Aujourd'hui, depuis que le confinement est terminé et que les frontières ont été réouvertes, les gens retournent faire leurs courses à l'étranger. Si je suis votre raisonnement et si le Conseil fédéral suit votre raisonnement, j'en conclus que la manière dont est produite la nourriture à l'étranger est plus saine que celle qui existe en Suisse. Or, c'est loin d'être le cas.

La réalité des faits, c'est le prix. C'est le prix qui dicte ces comportements. Vous pouvez discuter avec des producteurs bios: ce sont des questions de prix, et ce sont des problèmes de marge avant tout qu'ils doivent affronter. Que cela vous plaise ou non, il faut voir les réalités du marché et les réalités de ce qui se passe dans ce pays. Votre initiative risque de renforcer ceci, parce que les gens, s'ils ont moins de choix et si les prix montent - puisqu'il y aura des coûts plus élevés pour produire, avec des pertes de rendement jusqu'à 20 pour cent, selon ce qui est prévu -, risquent de prendre leur voiture pour aller encore plus à l'étranger acheter leur nourriture. Je pense que le bilan écologique global, à la fin, sera encore plus mauvais que ce que l'on connaît aujourd'hui.

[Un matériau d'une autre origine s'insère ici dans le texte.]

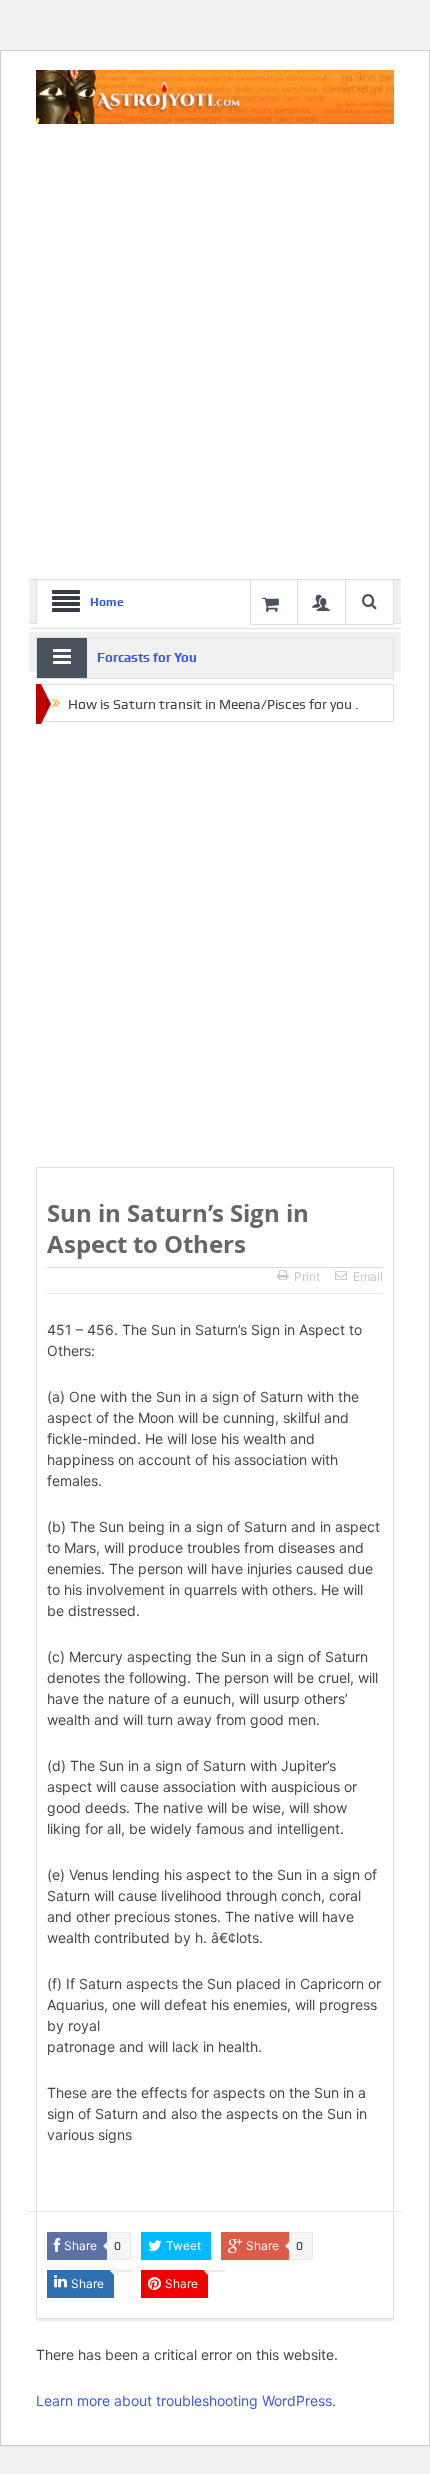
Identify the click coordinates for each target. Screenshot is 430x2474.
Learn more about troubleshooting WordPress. (186, 2400)
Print (307, 1276)
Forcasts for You (147, 657)
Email (368, 1276)
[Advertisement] (215, 354)
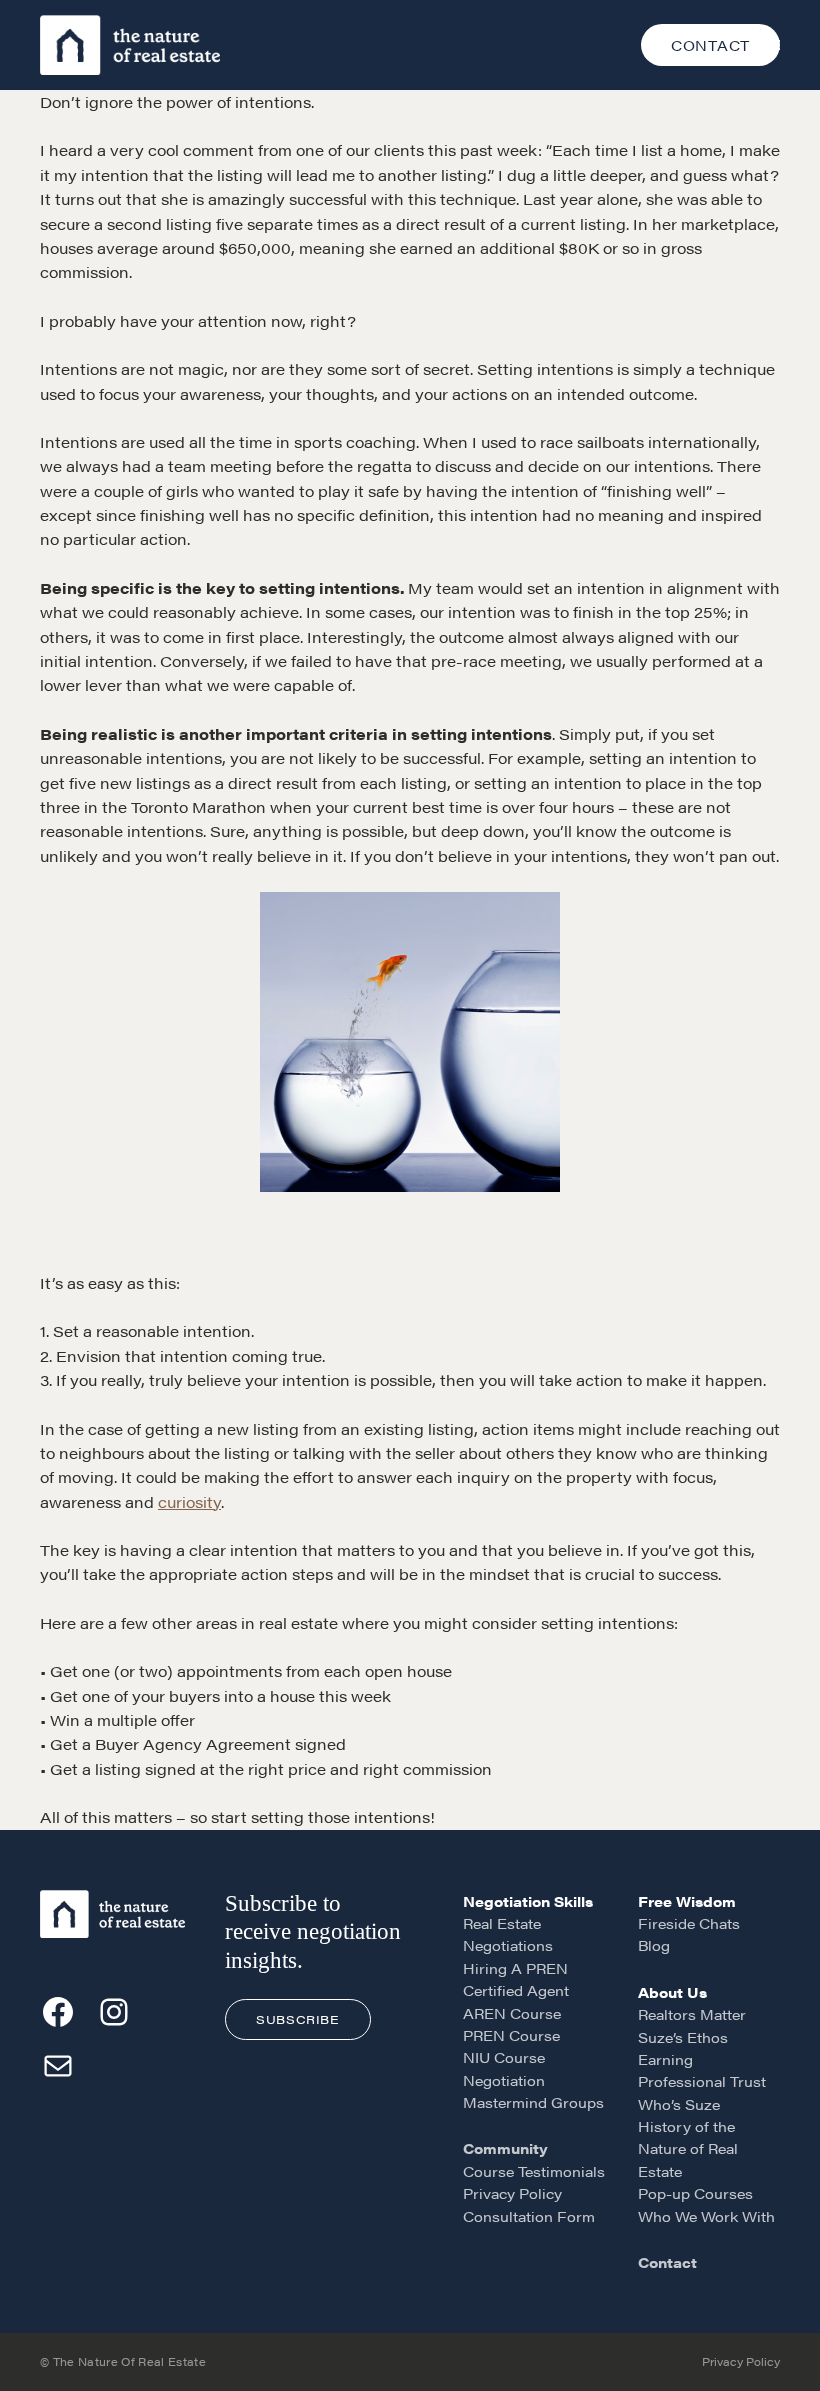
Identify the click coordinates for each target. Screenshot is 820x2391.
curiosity (189, 1501)
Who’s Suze (679, 2104)
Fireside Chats (689, 1923)
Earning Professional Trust (702, 2070)
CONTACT (710, 45)
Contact (667, 2262)
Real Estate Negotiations (508, 1934)
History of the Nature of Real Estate (688, 2148)
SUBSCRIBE (297, 2019)
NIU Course (504, 2057)
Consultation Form (529, 2216)
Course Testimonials (534, 2171)
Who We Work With (706, 2216)
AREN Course (512, 2013)
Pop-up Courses (695, 2193)
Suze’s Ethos (683, 2037)
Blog (654, 1945)
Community (505, 2148)
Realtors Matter (692, 2014)
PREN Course (511, 2035)
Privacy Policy (512, 2193)
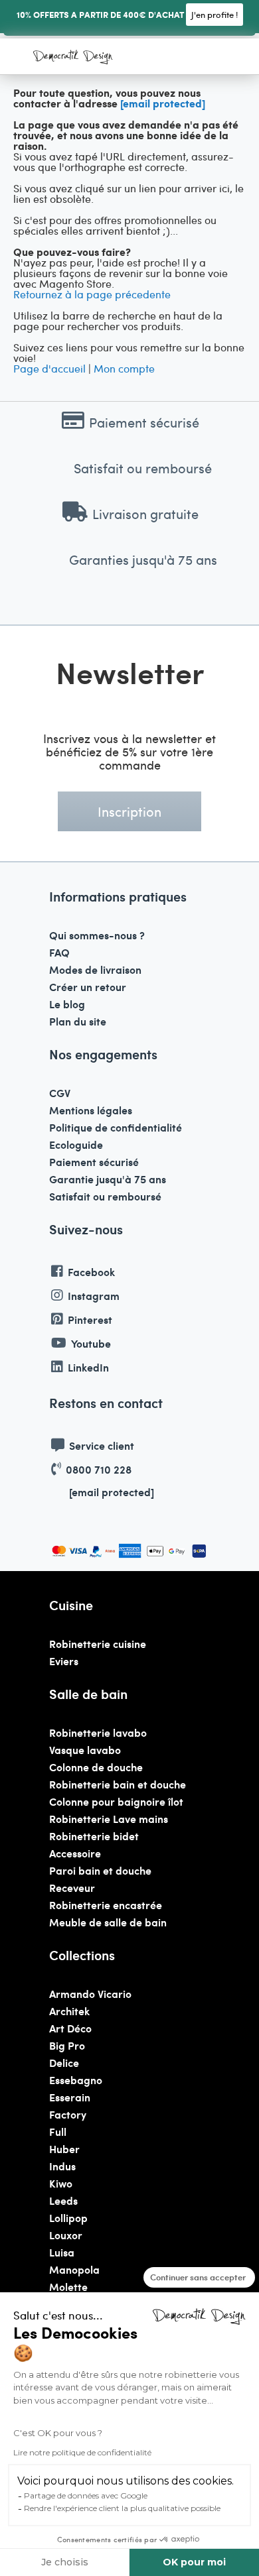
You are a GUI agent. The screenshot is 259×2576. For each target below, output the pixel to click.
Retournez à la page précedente (92, 294)
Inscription (129, 811)
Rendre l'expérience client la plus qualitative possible (122, 2508)
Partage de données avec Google (85, 2495)
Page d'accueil (49, 368)
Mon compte (124, 368)
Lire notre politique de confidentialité (82, 2452)
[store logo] (73, 58)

Voilà ce que je voulais dire. Le Conseil fédéral, le Parlement, les milieux de la recherche et de l'agriculture essaient de travailler en commun pour diminuer le pression sur l'environnement. Cela se fait régulièrement. Il y a des progrès chaque année. Peut-être que les progrès ne sont pas suffisants. Dans le projet de Politique agricole 2022 plus dont - je le rappelle - le Conseil fédéral souhaite que nous discutions, il y a des pas supplémentaires dans la bonne direction; et ce n'est pas pour rien que même les associations de paysans bios et les associations IP-Suisse soutiennent ce projet et qu'elles demandent d'entrer en matière sur ce projet. Je crois qu'il faut faire preuve de pragmatisme et aller dans ce sens-là. Mais, dans ce cadre-là, je dois relever que l'initiative va beaucoup trop loin.

Je le répète, le Conseil fédéral vous propose de recommander au peuple et aux cantons de rejeter l'initiative sans contre-projet.